[Collection entries]
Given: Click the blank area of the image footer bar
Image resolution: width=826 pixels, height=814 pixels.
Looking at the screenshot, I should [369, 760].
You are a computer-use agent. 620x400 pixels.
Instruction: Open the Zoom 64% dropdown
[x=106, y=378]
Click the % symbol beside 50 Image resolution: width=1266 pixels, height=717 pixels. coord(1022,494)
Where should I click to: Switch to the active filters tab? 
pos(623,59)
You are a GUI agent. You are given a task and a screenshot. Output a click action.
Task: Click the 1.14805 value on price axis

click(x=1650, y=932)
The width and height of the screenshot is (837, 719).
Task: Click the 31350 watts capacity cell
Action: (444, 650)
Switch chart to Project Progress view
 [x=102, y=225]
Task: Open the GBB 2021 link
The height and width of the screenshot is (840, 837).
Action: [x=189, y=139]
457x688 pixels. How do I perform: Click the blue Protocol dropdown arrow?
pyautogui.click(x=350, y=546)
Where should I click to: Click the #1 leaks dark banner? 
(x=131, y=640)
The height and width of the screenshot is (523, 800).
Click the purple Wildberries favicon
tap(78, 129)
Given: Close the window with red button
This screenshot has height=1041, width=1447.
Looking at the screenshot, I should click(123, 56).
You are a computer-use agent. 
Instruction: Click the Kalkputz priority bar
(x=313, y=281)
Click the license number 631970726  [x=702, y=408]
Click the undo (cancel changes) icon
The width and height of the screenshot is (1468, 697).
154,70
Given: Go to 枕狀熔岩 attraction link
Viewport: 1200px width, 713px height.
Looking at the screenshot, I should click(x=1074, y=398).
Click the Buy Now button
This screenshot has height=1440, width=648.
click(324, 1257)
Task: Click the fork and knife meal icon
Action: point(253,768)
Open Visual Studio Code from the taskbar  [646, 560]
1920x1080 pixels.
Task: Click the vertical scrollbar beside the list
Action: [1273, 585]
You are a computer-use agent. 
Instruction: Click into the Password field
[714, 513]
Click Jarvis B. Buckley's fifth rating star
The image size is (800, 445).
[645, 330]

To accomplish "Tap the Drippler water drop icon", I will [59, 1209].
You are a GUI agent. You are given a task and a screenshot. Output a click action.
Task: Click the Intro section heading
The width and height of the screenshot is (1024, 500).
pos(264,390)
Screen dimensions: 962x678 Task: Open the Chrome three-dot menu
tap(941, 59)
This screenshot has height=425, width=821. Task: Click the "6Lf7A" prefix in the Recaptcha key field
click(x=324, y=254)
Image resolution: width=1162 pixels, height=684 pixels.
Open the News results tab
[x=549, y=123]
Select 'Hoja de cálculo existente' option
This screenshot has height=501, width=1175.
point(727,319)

**Directions for this task:** Your task is to extract all of the records exactly.

**Your solution:**
Given: Click the blank area of the image footer bar
Image resolution: width=826 pixels, height=814 pixels.
Looking at the screenshot, I should [369, 760].
You are a computer-use agent. 620x400 pixels.
Instruction: Open the Zoom 64% dropdown
[x=106, y=378]
Click the % symbol beside 50 Image resolution: width=1266 pixels, height=717 pixels. coord(1022,494)
Where should I click to: Switch to the active filters tab? 
pos(623,59)
You are a GUI agent. You are given a task and a screenshot. Output a click action.
Task: Click the 1.14805 value on price axis

click(x=1650, y=932)
The width and height of the screenshot is (837, 719).
Task: Click the 31350 watts capacity cell
Action: (444, 650)
Switch chart to Project Progress view
 [x=102, y=225]
Task: Open the GBB 2021 link
The height and width of the screenshot is (840, 837).
Action: [x=189, y=139]
457x688 pixels. How do I perform: Click the blue Protocol dropdown arrow?
pyautogui.click(x=350, y=546)
Where should I click to: Click the #1 leaks dark banner? 
(x=131, y=640)
The height and width of the screenshot is (523, 800).
Click the purple Wildberries favicon
tap(78, 129)
Given: Close the window with red button
This screenshot has height=1041, width=1447.
Looking at the screenshot, I should click(123, 56).
You are a computer-use agent. 
Instruction: Click the Kalkputz priority bar
(x=313, y=281)
Click the license number 631970726  [x=702, y=408]
Click the undo (cancel changes) icon
The width and height of the screenshot is (1468, 697).
154,70
Given: Go to 枕狀熔岩 attraction link
Viewport: 1200px width, 713px height.
Looking at the screenshot, I should click(x=1074, y=398).
Click the Buy Now button
This screenshot has height=1440, width=648.
click(324, 1257)
Task: Click the fork and knife meal icon
Action: point(253,768)
Open Visual Studio Code from the taskbar  [646, 560]
1920x1080 pixels.
Task: Click the vertical scrollbar beside the list
Action: [1273, 585]
You are a computer-use agent. 
Instruction: Click into the Password field
[714, 513]
Click Jarvis B. Buckley's fifth rating star
The image size is (800, 445).
[645, 330]

To accomplish "Tap the Drippler water drop icon", I will [59, 1209].
You are a GUI agent. You are given a task and a screenshot. Output a click action.
Task: Click the Intro section heading
The width and height of the screenshot is (1024, 500).
pos(264,390)
Screen dimensions: 962x678 Task: Open the Chrome three-dot menu
tap(941, 59)
This screenshot has height=425, width=821. Task: Click the "6Lf7A" prefix in the Recaptcha key field
click(x=324, y=254)
Image resolution: width=1162 pixels, height=684 pixels.
Open the News results tab
[x=549, y=123]
Select 'Hoja de cálculo existente' option
This screenshot has height=501, width=1175.
point(727,319)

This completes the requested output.